On February 9, 2015, as a Parliamentary Secretary, Adams crossed the floor to join the Liberal Party caucus. Adams sought the Liberal nomination in Eglinton—Lawrence but was defeated at the July 26, 2015 nomination meeting by Marco Mendicino, who received approximately 1,100 votes to 800 votes for Adams. Mendicino had been campaigning in the riding for over two years.

==Controversies==
In the 2011 federal election campaign, Adams claimed $2,777 in personal expenses, including $1,750 for childcare for her 5-year-old son. Adams worked full-time while campaigning. Her salon visits and dry-cleaning costs were capped at $200. Adams' official agent at the time stated he would repay $6,003.34 in expenses, which he personally withdrew, before completing the Elections Canada filing. Elections Canada accepted and approved the filing.

From 2014, Adams was embroiled in a controversy over her attempt to secure the Conservative nomination for Oakville North-Burlington with the help of her partner Dimitri Soudas, then the Director of Communications to Canadian Prime Minister Stephen Harper, even though Soudas was prohibited from doing so. The scandal led to Soudas's dismissal and Adams's crossing of the floor in 2015.

Given data:
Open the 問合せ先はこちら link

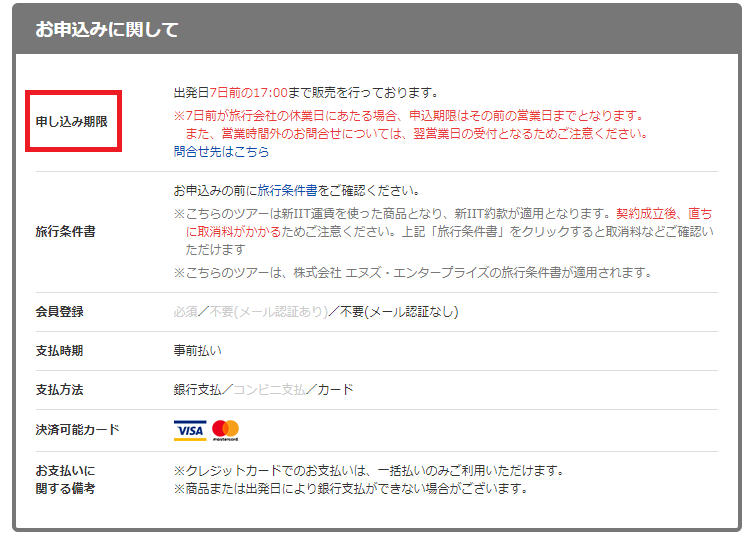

What the task requires:
Please copy the passage about Adams word for word, starting at "On February 9, 2015, as" and ending at "approved the filing.".

Answer:
On February 9, 2015, as a Parliamentary Secretary, Adams crossed the floor to join the Liberal Party caucus. Adams sought the Liberal nomination in Eglinton—Lawrence but was defeated at the July 26, 2015 nomination meeting by Marco Mendicino, who received approximately 1,100 votes to 800 votes for Adams. Mendicino had been campaigning in the riding for over two years.

==Controversies==
In the 2011 federal election campaign, Adams claimed $2,777 in personal expenses, including $1,750 for childcare for her 5-year-old son. Adams worked full-time while campaigning. Her salon visits and dry-cleaning costs were capped at $200. Adams' official agent at the time stated he would repay $6,003.34 in expenses, which he personally withdrew, before completing the Elections Canada filing. Elections Canada accepted and approved the filing.